Keep an extra chain on hand
Keeping an extra chain on hand is a real time saver. Sure, you have to shell out some extra money to have the spare one just lying there, but when you are busy cutting away it quickly pays for itself. Think about it, you are either hot and sweaty in your yard or deep in the woods; who wants to drive into town and get a new chain or have the dull one sharpened?
Keep your chainsaw chain sharp
I have used many methods for keeping my chain sharp. Many dealers or hardware stores have a special grinder made expressly for sharpening chains. I love these things, but I don’t really need to own my own; so once a year I get my chains sharpened by the grinder. I think this is the best method, next to a brand new chain.
Inventive people keep coming up with innovative ways for the homeowner to use sharpen the chain with a round file and some of the fixtures work really well. Others are, well, not so good.
Some experienced loggers laugh at the idea of using anything at all besides the file. I suppose that, if you sharpen enough chains you can get really good at it.
My suggestion is to at least start out with the correct size file and experiment with different guides to see which works for you. Ask your friends, the hardware store guy (the one who knows what he’s doing, not the one who just reads the label off the box).
How to buy a chainsaw chain
Once your original chain wear out and cannot take another sharpening, you have to get a new one. The easiest way is to take your old one to a good hardware store or outdoor equipment store and buy the exact same thing.
All you really need to know is the length of your bar, the pitch and the gauge. The numbers are usually engraved right into the bar or written on the saw, so you can just use the numbers listed.
The length of the bar is how long it is from the end of the saw body to the tip of the bar. The pitch is the distance from one saw tooth to the next. The gauge (gage) is the width of the slot in the bar where the chainsaw chain rides.
How to measure the pitch on chainsaw chains pitch
To measure the pitch make sure you measure from the beginning of one tooth to the beginning of the next one. You can measure from the beginning or end or even the middle, just make sure you measure to the exact same spot on the next tooth.
Not every manufacturer has chains that are interchangeable with other brands. For example: a Husqvarna chain may not fit a Stihl or a Homelite probably will not fit an Echo saw. This information is written on the package of the chain, or a good supplier can look it up for you.
You can save a lot of money by buying locally from somebody who knows what they are doing. In fact, he may even be able to make just about any kind you need, though these types of men are more and more a rarity.

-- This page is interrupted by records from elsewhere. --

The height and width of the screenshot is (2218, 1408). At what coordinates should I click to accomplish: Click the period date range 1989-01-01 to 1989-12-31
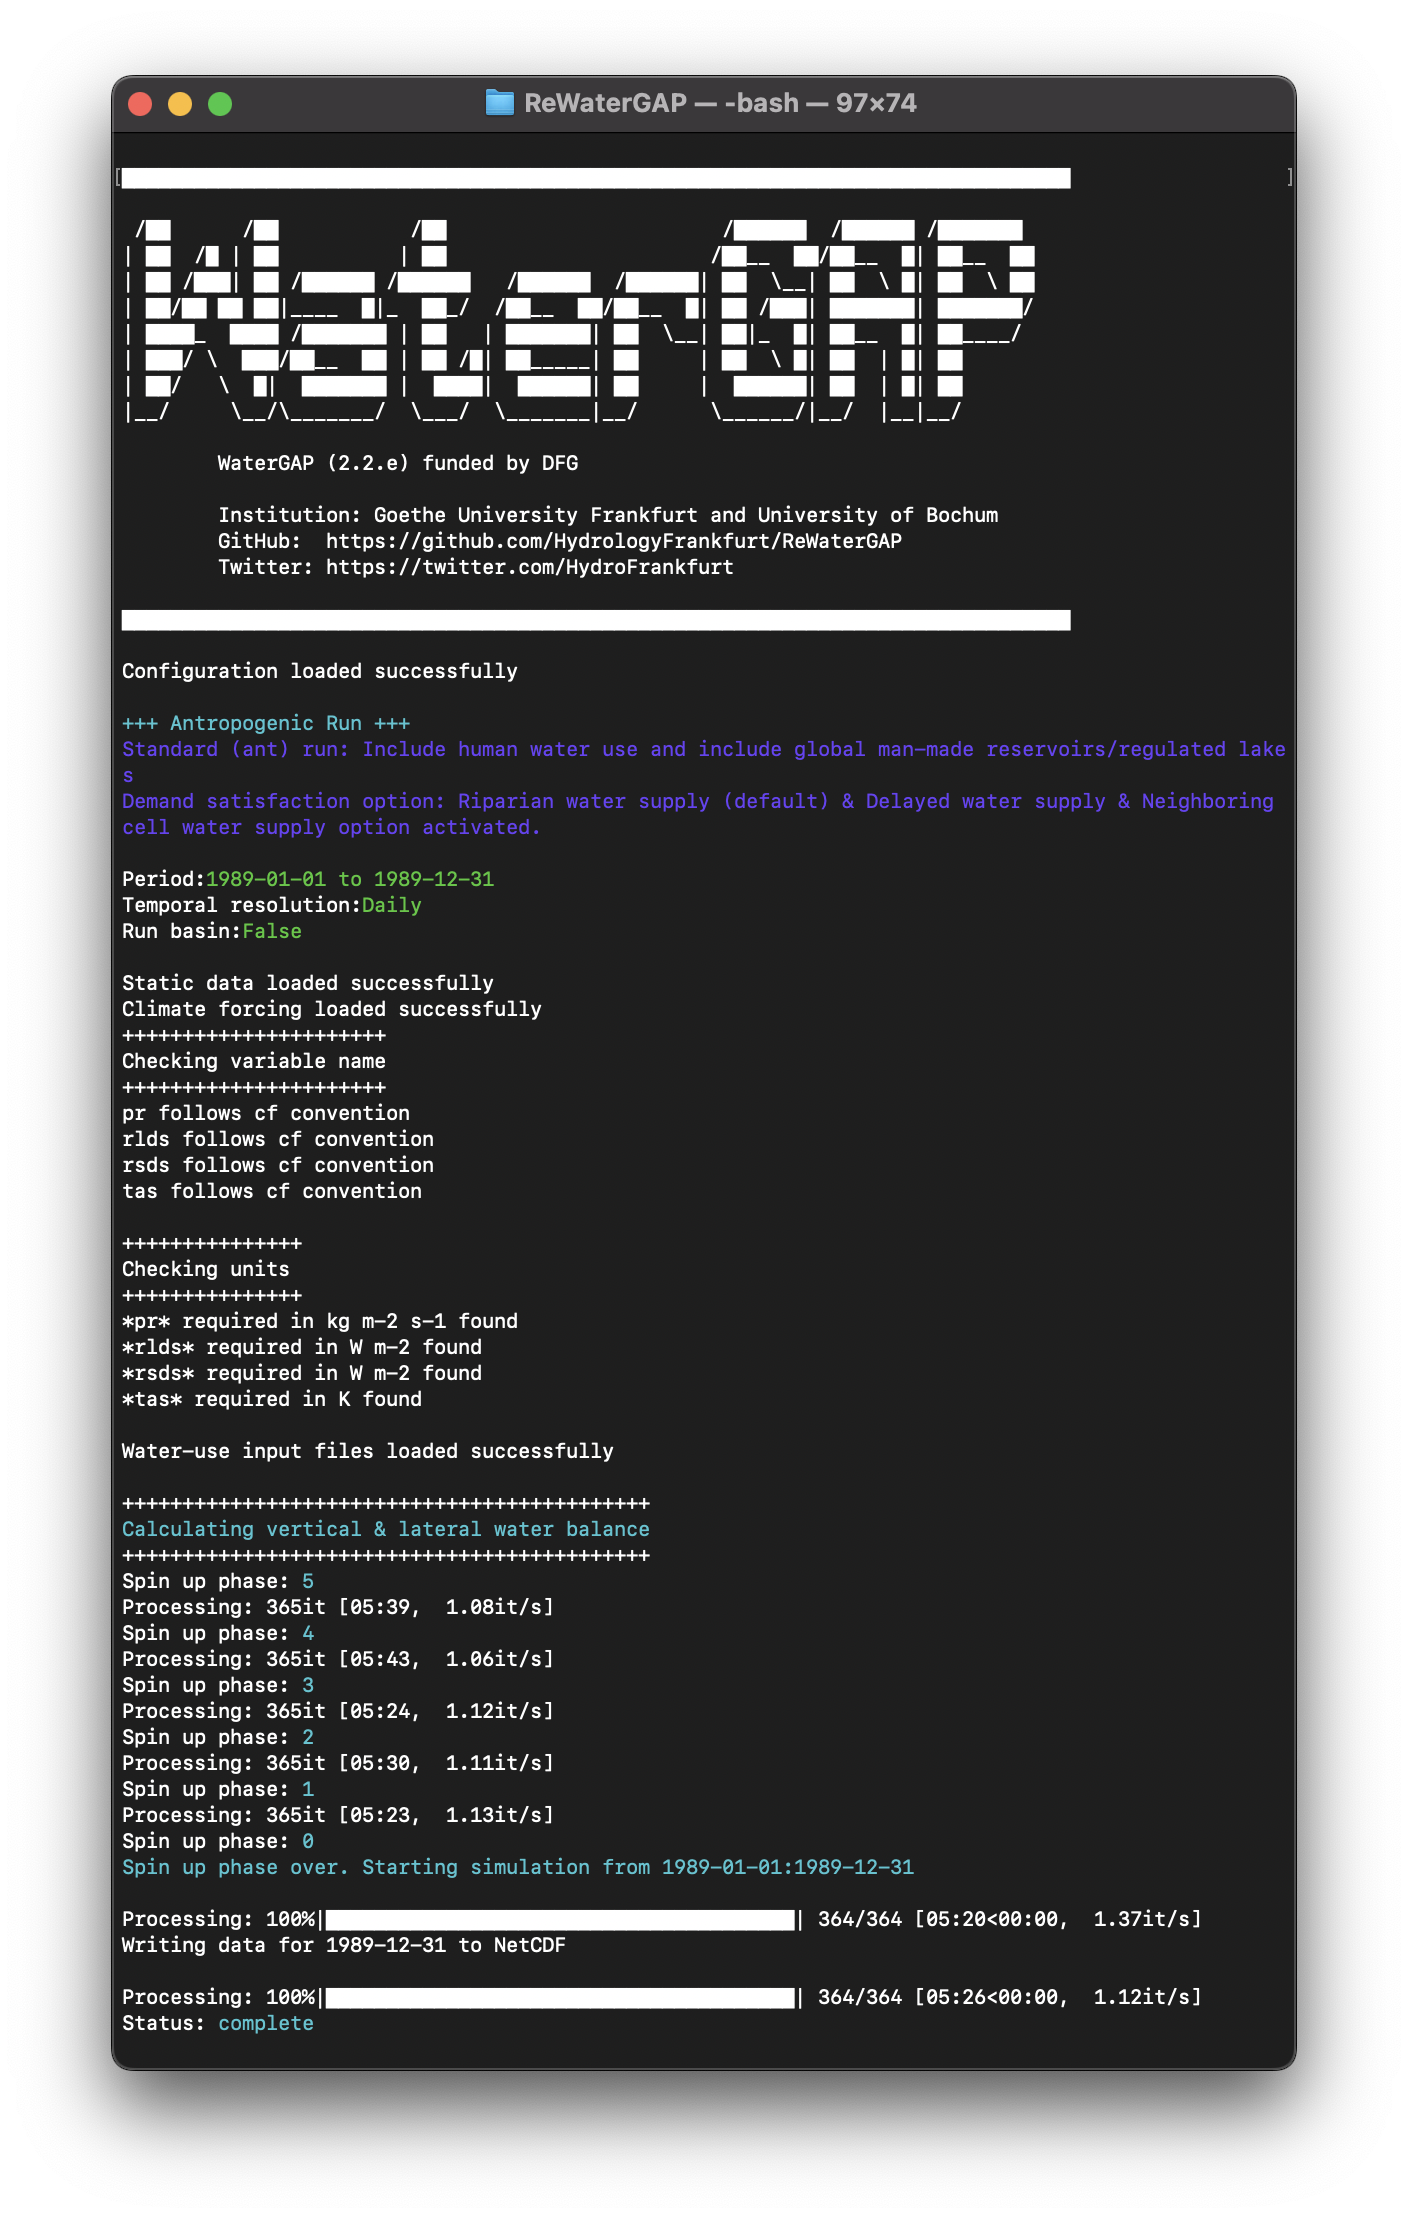[350, 879]
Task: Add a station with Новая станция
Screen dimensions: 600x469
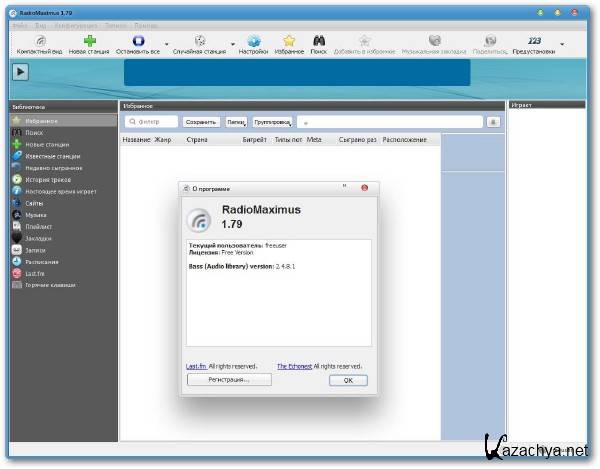Action: point(90,42)
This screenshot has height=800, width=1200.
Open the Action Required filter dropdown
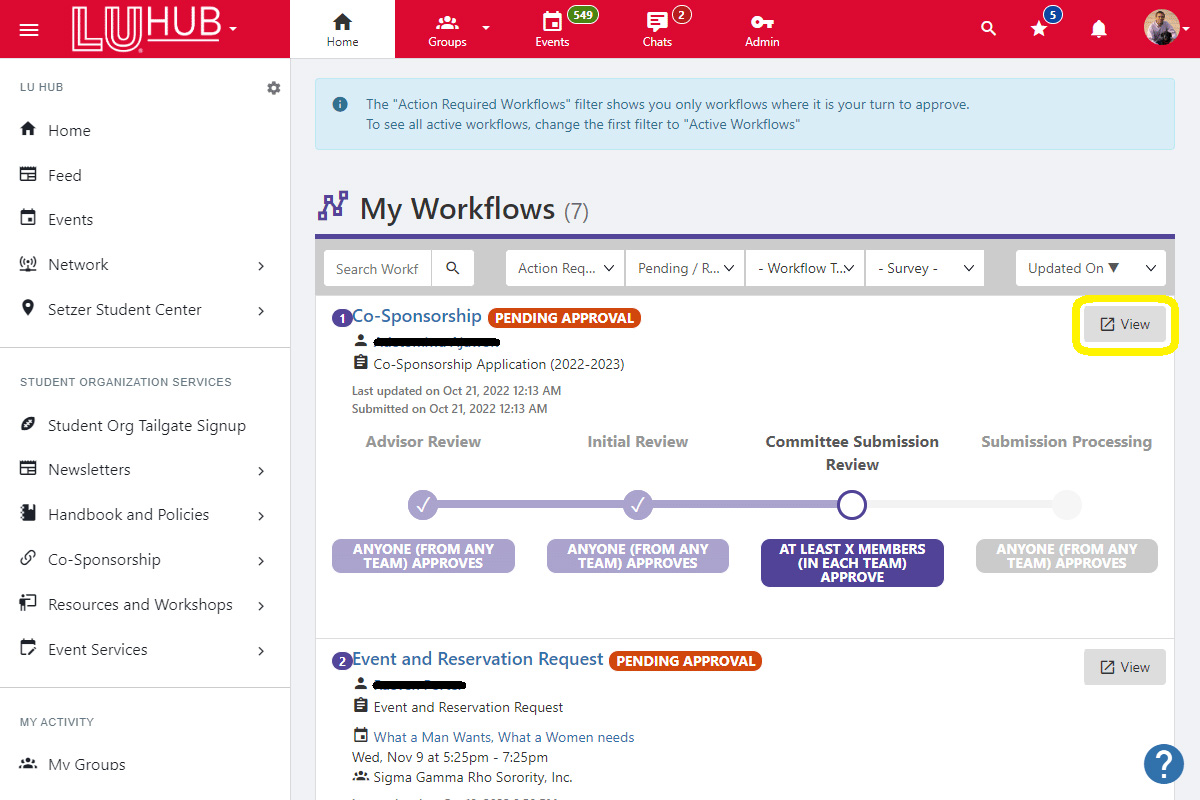coord(565,268)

How to sharpen chainsaw chains
Sharpening your chain can be done with a simple round file. This takes a bit of practice to do it correctly and, from my experience, most people are not very good at it. They really don’t understand the geometry of the cutting edge, don’t know that the file only cuts in one direction, and just the patience to make each tooth the same.
A file guide is very helpful to keep the angle correct and is not difficult to use. One such tool is the Oregon Sure Sharp Chain Saw Manual Filing/Sharpening Guide. Sharpening a chainsaw takes a bit of practice, but, in time you can master it.
There are other, more complicated fixtures available that work well, such as the Oregon Sure Sharp 12 Volt Electric Chainsaw Chains Sharpener. This is a handy little device that sells for around $35.00.
sharp chain leaves nice, big wood chips, instead of little sawdust type chips. You will be cutting your firewood cords faster than ever and your firewood shed will be full of wood for next year.